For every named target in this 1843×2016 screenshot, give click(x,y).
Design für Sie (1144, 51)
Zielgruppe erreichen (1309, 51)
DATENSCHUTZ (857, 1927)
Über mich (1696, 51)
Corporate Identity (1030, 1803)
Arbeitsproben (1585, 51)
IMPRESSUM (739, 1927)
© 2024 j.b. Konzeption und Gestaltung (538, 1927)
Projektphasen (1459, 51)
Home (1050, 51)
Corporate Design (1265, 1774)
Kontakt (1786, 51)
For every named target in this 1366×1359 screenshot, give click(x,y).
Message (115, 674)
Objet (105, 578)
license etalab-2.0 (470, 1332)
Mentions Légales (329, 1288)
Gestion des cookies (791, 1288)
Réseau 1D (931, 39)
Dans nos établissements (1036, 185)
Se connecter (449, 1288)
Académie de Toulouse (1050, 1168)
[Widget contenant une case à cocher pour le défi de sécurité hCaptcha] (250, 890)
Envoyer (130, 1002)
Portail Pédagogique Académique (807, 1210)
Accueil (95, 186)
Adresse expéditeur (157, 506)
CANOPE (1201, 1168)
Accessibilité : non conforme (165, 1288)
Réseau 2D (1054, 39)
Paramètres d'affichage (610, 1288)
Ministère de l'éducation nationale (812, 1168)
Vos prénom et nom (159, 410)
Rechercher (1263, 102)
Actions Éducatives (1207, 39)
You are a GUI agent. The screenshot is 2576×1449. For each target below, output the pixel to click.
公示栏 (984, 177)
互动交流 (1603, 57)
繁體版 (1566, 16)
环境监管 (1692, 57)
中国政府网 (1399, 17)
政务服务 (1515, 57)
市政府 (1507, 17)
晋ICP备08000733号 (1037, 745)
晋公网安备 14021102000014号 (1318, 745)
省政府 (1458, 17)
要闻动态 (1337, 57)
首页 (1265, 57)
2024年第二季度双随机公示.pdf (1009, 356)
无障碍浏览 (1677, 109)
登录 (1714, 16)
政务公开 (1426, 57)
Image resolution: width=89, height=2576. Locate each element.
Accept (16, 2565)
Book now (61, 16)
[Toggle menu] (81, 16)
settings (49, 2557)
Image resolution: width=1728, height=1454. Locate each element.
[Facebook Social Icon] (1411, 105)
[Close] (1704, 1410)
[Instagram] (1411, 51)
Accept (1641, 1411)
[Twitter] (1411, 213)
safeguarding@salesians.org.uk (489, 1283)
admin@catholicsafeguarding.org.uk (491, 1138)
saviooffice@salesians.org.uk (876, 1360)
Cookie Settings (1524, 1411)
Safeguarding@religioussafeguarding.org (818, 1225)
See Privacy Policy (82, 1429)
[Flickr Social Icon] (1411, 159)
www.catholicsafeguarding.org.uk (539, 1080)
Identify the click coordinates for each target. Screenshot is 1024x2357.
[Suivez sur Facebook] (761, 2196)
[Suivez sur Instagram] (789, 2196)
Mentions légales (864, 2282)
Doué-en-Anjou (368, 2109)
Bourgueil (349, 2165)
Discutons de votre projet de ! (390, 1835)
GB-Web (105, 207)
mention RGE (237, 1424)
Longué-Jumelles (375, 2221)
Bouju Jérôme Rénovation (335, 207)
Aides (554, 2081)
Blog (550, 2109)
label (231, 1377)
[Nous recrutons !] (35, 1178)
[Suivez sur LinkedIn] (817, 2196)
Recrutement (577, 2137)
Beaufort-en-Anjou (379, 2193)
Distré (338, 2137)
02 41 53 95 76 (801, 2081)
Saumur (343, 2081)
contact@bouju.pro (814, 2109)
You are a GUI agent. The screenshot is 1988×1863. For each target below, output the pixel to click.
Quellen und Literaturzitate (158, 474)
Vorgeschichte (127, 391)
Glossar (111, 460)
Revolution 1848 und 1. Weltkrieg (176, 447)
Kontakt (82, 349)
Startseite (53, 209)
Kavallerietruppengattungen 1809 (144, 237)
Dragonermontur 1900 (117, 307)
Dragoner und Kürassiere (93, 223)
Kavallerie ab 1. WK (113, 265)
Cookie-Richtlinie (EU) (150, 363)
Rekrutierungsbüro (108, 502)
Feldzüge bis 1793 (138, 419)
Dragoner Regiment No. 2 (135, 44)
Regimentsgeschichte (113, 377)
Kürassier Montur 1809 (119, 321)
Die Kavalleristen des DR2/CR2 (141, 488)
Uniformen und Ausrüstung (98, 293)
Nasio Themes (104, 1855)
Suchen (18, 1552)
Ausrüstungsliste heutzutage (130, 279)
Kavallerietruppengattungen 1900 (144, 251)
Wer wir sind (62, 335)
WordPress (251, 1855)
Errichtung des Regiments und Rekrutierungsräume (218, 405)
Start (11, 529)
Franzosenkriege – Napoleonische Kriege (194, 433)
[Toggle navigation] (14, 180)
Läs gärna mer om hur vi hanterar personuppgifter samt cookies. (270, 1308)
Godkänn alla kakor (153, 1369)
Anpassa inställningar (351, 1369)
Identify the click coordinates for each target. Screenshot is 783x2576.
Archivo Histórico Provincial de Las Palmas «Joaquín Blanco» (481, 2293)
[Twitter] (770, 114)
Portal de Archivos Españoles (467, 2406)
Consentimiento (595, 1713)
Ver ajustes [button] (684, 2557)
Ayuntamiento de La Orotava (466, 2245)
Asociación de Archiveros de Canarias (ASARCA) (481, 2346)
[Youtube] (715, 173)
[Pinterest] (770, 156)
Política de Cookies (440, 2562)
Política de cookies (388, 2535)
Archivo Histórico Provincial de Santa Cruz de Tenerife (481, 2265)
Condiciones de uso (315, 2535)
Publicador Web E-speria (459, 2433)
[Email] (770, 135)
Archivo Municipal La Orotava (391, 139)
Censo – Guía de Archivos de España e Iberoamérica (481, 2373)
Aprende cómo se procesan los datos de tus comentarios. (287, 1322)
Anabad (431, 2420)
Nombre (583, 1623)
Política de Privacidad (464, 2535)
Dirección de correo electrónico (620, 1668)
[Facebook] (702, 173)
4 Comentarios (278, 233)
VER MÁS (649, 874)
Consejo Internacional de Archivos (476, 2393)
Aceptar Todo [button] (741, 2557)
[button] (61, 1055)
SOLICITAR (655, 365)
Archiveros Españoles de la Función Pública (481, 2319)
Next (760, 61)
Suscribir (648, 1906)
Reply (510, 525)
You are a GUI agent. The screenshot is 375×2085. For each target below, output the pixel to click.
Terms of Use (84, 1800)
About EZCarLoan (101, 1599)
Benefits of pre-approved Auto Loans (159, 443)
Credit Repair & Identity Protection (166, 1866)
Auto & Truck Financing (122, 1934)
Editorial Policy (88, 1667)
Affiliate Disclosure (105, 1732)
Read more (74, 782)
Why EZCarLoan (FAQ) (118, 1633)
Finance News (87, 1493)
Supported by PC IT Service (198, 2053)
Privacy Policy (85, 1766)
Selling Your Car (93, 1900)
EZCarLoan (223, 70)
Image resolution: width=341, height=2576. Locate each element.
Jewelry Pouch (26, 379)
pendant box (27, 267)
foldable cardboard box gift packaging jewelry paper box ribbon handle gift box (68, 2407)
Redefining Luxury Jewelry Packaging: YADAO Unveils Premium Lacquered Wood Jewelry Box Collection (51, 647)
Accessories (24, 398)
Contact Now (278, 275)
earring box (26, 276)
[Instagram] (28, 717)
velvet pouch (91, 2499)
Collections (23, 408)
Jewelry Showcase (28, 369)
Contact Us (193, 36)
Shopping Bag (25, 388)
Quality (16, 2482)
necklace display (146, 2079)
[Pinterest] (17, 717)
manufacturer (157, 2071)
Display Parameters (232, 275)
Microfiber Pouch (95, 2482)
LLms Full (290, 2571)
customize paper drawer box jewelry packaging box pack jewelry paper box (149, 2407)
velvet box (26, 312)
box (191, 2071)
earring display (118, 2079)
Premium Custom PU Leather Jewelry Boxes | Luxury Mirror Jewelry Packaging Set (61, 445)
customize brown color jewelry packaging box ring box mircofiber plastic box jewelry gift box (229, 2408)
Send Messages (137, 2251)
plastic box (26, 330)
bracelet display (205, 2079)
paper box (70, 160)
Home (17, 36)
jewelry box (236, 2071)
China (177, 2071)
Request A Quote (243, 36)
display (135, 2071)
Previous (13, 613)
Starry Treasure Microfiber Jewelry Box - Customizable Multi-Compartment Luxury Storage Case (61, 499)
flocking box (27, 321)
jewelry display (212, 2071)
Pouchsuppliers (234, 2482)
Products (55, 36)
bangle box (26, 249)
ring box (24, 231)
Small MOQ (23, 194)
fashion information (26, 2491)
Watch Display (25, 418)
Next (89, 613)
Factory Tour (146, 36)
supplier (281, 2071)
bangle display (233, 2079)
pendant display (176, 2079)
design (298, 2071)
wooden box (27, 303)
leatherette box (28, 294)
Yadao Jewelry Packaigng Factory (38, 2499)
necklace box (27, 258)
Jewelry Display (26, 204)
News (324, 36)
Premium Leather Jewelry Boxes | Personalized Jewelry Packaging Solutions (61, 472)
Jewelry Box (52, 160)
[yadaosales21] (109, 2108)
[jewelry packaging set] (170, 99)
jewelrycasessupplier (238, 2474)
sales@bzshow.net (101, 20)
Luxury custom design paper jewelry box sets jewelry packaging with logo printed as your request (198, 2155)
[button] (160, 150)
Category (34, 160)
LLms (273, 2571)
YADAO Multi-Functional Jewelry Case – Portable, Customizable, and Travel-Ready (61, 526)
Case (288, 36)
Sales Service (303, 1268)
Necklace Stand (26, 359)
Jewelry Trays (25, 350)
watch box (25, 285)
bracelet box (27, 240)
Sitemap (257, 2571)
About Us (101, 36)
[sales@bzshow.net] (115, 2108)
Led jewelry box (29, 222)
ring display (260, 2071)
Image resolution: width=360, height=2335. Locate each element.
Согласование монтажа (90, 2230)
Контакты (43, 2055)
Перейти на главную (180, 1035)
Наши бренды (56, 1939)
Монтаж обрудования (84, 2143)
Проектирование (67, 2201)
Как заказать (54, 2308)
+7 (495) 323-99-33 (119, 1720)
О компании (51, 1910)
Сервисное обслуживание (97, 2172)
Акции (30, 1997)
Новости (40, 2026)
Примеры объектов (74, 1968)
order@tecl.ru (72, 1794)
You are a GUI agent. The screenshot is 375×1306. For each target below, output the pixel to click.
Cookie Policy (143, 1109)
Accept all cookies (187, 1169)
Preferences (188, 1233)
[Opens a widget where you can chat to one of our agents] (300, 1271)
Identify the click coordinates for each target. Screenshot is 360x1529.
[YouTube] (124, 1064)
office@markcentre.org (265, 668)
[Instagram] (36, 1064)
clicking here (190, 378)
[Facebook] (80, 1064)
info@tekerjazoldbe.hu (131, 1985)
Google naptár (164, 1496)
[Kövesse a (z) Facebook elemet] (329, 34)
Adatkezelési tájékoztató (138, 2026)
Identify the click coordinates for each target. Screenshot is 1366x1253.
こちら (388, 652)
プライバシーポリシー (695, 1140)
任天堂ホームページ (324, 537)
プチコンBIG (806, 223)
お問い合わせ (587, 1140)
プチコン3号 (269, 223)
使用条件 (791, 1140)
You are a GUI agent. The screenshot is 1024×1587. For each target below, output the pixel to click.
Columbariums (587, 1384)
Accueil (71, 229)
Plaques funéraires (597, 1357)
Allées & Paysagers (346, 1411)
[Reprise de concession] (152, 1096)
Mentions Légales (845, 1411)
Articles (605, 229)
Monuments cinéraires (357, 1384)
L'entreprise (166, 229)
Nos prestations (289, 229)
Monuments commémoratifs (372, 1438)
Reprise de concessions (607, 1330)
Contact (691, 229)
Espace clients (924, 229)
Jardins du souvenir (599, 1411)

Work instructions >>
Nothing beyond the line that contains "Home (1050, 51)" belongs in the answer; reproduce the entries exactly from their first line through it.

Solution for this task >>
For every named target in this 1843×2016 screenshot, give click(x,y).
Design für Sie (1144, 51)
Zielgruppe erreichen (1309, 51)
DATENSCHUTZ (857, 1927)
Über mich (1696, 51)
Corporate Identity (1030, 1803)
Arbeitsproben (1585, 51)
IMPRESSUM (739, 1927)
© 2024 j.b. Konzeption und Gestaltung (538, 1927)
Projektphasen (1459, 51)
Home (1050, 51)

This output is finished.